Just to avoid doing something completely different on my first meet day, I woke up at my usual time, which is 4:30am (it’s getting similar and similar to that of a buddhist monk). Then I had my usual lemon juice with a sprinkle of salt and I drank my usual coffee. After that, I did my usual stretching and pre-workout routine. You can see, everything quite as usual. I also did some foam roll and loosen a bit my back and shoulders with two semi-hard massage balls. Sweet. While stretching I also tried some “visualization” practice: things like watching myself walking into the water, being ready for the start, doing the first 500m, feeling well in the water. I think this kind of exercises helped me a lot at during the race. Maybe too much. The line separating courage from incoscience is quite thin and I think I put a step on the wrong side, but I will talk about this later. After stretching and visualization, breakfast: oat porridge with dates and dried apricots, and also banana and mango with a bit of honey and half a spoon of double cream (give this mix a try, trust me). With this breakfast I considered closed the carb up started the day before. My swim bag was already fully packed from Saturday evening, so we left as soon as my wife was ready. The trip to lake Leschenaultia took around 50 minutes. Light warm up as soon as I arrived: the water is refreshing, 20C degrees, dark. It was amazing watching my hands reflecting the sunlight and becoming the same colour of amber, then suddenly disappearing into the dark just beneath the water surface. You simply cannot imagine this happening in a swimming pool. I finished the warm up at the same time the registration opened. My race number was 56. Good news: they wrote it on your shoulders with a marker easy to clean, not a sticky tattoo, impossible to erase.

Setting up for the race

How it happened: the race

It was not only my first race after 13 years, it was also my third open water appearance overall. This translates into virtually no experience with regards to open water events. I knew just one thing: you must start fast if you want to stay away from the group and avoid being punched, pulled or pushed under water. And so I started fast. After 100m I was surprisingly first. I couldn’t see anybody else and I wasn’t prepared being there alone. The truth is that others were just following me from behind. My balls out start surprised first of all myself, but I thought…”if I am here now, let’s try to stay here and see what happens”, so I didn’t slow down too much. I was feeling quite good at the start, then a bit more heavy toward mid race, but when I reached the turning buoy…or should I better say when we reached the buoy, because after swimming around the buoy (how do you turn effectively around a huge pink buoy? Can somebody tell me?) I was suddenly overtaken by three swimmers, and shortly after by at least other two or three. Well, my balls out tactic was now working against me. I was trying to follow from behind, which was still fine, but I was about to hit the wall now, which was not funny at all. I was feeling the air heavier and heavier in my lungs, my arms shorter and shorter, and my shoulders like marble. There, in those minutes, I felt my only four miserable months of training. I finished by following that small group ahead of me, trying to avoid being overtaken by more, only wishing to finish as soon as possible. Anyway, it was lots of fun.

Ready to go

Good and less good feelings

Being first for almost half the race felt good, hitting the wall felt less good.
Starting fast without fear felt good. Realizing too late that it was a bit too fast felt less good.
Being able to go balls out felt badass. Later, thinking that you want to finish as soon as possible felt miserable.
Going straight and being able to see the buoys felt good. Realizing that you are not good at turning around buoys felt less good.
Leading the race until almost half felt great. Being suddenly overtaken by a group of 4~5 people didn’t feel good at all.

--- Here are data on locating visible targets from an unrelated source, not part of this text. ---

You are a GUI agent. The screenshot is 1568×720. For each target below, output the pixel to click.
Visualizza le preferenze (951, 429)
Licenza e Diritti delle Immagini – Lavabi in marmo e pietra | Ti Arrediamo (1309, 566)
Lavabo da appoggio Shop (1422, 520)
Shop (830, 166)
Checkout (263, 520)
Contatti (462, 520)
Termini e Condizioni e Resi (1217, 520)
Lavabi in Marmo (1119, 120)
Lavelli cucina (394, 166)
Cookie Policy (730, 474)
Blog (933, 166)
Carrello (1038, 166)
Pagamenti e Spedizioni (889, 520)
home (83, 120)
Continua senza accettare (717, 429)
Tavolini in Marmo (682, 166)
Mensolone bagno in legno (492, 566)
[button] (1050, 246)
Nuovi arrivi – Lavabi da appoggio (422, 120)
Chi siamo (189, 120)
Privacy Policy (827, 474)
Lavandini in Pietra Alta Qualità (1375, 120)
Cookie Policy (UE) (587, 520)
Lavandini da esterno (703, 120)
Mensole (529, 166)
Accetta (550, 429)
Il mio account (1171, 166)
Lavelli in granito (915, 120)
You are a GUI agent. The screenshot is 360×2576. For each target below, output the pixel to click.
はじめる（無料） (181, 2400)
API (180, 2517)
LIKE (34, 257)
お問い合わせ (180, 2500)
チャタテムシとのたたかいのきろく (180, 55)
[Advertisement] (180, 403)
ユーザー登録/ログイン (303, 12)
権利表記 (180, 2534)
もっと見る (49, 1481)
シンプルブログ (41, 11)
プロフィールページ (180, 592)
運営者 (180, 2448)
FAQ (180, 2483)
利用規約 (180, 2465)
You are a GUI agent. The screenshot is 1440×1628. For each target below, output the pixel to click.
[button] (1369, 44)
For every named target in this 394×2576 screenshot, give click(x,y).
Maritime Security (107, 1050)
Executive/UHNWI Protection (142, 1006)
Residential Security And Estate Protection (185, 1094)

What to take home from today

  • My goal was to win my category, so I reached the goal. I wanted to do a better time, but I accept that after 4 months of training and without experience in open water races, this is what I am able to do. At least now I have a reference timing for something.
    dscf2947
    It was not a loop…
  • You don’t win long distance meets with the heart alone. You also need some brain. Starting an open water meet balls out is great only if your condition is great. If I don’t start slow the 5km next week, it will turn into a nigthmare.
  • The water was 20C degrees, but while you are racing, you don’t feel it at all. So, no more fear of cold water now.
  • My pre-race nutrition seems to be ok. Let’s have another check next week with the 5km at Champion Lake.
  • I am not good at swimming around buoys, must learn this skill.

At this point, I am satisfied with my placement, I am also satisfied that now I know what my condition is. I am not satisfied with the final time, and I am also not satisfied with how I (technically) swam and with my (complete absence of) strategic intelligence. More than strategy, it was reckleness.